- Work required -
From the records below, count the lines holding the string "computer". Only the number is wanted.

Data extracted from a collection
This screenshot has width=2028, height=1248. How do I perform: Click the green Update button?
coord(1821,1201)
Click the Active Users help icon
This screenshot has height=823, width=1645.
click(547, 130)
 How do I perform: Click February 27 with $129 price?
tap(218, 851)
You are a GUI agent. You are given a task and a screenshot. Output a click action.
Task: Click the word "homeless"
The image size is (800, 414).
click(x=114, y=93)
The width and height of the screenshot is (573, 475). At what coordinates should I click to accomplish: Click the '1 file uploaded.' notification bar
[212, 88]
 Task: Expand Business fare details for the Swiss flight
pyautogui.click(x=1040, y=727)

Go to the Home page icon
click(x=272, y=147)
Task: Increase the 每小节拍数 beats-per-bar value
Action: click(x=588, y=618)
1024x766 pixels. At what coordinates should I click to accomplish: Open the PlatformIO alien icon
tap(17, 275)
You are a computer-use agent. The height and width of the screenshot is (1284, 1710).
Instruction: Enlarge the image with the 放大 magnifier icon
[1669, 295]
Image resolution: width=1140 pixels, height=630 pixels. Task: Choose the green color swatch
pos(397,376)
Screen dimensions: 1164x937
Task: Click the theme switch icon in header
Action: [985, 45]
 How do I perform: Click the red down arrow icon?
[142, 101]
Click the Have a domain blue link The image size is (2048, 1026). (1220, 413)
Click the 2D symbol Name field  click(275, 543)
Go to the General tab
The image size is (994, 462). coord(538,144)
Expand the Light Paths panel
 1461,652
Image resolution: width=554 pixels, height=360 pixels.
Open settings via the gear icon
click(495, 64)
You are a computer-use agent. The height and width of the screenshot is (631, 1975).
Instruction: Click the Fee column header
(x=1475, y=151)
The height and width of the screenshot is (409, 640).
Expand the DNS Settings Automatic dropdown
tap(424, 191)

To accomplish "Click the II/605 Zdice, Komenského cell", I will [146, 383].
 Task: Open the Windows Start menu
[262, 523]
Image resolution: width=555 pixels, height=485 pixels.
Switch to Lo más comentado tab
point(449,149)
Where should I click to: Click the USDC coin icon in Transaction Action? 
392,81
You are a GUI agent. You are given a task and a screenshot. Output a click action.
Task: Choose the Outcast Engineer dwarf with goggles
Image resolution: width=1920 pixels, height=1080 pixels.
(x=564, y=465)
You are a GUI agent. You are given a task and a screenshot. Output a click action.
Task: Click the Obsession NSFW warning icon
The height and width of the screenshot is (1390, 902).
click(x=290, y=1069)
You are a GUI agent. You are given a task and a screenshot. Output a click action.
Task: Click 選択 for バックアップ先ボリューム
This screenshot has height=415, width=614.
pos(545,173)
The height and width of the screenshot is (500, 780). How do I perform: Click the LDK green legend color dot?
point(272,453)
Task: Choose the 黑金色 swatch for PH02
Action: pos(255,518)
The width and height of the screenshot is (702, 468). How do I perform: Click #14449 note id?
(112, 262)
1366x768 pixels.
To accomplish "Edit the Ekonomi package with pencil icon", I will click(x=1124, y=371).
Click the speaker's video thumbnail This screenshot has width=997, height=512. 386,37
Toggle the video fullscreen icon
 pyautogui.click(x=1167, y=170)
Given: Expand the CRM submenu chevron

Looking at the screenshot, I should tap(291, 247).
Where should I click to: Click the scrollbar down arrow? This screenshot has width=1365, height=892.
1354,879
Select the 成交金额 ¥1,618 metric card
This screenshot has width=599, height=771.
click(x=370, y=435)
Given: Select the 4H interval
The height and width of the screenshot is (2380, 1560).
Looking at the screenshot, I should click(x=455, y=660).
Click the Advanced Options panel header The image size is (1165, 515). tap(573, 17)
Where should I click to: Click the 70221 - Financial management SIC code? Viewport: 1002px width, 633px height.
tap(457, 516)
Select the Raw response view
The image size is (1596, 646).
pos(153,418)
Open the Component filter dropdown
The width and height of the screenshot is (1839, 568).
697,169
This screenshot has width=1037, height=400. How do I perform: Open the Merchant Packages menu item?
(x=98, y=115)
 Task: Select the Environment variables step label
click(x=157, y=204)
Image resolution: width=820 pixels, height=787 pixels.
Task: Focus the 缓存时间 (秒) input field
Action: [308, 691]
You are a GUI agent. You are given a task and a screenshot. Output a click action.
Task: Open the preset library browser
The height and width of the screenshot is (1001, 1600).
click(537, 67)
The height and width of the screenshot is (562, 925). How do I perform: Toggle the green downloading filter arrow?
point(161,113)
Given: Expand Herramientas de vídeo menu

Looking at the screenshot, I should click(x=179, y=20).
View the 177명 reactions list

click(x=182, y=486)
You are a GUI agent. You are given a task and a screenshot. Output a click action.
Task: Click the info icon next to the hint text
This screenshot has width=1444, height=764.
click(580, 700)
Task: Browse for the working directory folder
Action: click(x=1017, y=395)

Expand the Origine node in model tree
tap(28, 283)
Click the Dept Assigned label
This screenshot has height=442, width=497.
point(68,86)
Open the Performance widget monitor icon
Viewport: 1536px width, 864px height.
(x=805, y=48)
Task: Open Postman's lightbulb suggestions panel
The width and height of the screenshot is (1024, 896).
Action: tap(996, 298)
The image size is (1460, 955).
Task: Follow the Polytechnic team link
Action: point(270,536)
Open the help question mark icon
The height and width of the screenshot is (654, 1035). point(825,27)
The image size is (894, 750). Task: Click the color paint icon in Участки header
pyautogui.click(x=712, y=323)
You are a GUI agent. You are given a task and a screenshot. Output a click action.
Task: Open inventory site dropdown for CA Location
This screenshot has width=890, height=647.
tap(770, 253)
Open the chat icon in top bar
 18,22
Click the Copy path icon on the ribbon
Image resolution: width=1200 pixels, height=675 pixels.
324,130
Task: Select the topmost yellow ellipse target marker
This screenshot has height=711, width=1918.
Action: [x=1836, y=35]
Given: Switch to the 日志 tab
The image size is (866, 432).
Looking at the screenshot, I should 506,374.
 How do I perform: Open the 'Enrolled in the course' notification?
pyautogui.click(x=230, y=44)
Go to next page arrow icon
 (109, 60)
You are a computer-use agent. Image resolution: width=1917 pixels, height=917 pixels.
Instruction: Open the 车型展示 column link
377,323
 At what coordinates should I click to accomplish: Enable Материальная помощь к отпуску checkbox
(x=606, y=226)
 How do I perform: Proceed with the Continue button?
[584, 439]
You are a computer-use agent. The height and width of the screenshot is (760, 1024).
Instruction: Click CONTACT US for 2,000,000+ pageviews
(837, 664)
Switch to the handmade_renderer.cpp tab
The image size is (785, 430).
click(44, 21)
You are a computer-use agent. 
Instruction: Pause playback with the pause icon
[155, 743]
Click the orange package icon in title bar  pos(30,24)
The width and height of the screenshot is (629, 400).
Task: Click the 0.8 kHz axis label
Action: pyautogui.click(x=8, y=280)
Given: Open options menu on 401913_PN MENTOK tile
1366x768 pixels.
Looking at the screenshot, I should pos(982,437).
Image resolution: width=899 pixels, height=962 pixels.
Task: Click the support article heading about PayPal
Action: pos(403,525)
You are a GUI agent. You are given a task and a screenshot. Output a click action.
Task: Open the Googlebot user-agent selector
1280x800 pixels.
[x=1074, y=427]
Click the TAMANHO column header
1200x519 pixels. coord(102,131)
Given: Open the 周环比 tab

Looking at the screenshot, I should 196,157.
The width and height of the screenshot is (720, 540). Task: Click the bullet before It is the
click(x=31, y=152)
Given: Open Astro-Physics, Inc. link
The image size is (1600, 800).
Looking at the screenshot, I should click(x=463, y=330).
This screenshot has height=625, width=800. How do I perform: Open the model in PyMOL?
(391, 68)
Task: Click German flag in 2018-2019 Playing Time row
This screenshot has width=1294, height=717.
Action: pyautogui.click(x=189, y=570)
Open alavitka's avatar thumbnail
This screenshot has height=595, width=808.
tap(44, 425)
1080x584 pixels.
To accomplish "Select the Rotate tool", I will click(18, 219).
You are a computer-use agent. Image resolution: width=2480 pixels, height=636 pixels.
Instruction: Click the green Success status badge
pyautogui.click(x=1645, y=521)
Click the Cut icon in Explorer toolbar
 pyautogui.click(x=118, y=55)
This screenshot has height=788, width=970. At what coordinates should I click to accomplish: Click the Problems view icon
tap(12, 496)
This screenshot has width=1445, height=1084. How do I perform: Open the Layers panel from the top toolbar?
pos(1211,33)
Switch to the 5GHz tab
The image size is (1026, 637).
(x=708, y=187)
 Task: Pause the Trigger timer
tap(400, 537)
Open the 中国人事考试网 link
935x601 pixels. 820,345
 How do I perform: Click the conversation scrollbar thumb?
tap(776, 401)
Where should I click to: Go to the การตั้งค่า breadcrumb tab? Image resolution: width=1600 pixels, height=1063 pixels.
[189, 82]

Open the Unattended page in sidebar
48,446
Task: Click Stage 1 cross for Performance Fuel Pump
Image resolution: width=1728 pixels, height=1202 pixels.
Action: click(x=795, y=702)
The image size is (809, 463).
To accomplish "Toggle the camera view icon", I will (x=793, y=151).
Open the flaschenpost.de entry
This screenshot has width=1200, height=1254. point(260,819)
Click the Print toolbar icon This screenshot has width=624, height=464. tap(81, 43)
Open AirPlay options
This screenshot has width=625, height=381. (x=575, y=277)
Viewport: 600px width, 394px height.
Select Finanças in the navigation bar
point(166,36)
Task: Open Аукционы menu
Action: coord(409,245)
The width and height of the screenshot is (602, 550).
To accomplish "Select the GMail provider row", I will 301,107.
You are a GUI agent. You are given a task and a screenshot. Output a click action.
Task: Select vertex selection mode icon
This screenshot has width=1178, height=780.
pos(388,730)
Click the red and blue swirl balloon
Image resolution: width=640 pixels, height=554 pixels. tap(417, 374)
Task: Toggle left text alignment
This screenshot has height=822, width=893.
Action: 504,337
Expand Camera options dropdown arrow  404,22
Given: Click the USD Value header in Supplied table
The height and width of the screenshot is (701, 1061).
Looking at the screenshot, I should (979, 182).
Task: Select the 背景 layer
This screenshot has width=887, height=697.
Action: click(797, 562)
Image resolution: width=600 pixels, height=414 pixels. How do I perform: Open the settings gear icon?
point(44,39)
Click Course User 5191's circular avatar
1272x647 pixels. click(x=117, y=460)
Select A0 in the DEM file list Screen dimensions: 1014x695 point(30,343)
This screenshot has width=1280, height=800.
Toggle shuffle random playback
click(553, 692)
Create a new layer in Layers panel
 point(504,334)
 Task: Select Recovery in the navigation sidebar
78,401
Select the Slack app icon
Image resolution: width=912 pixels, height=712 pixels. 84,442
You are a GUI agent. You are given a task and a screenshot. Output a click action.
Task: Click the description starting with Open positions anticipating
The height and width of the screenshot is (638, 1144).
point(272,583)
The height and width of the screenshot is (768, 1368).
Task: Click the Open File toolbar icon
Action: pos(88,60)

- Exercise response -
6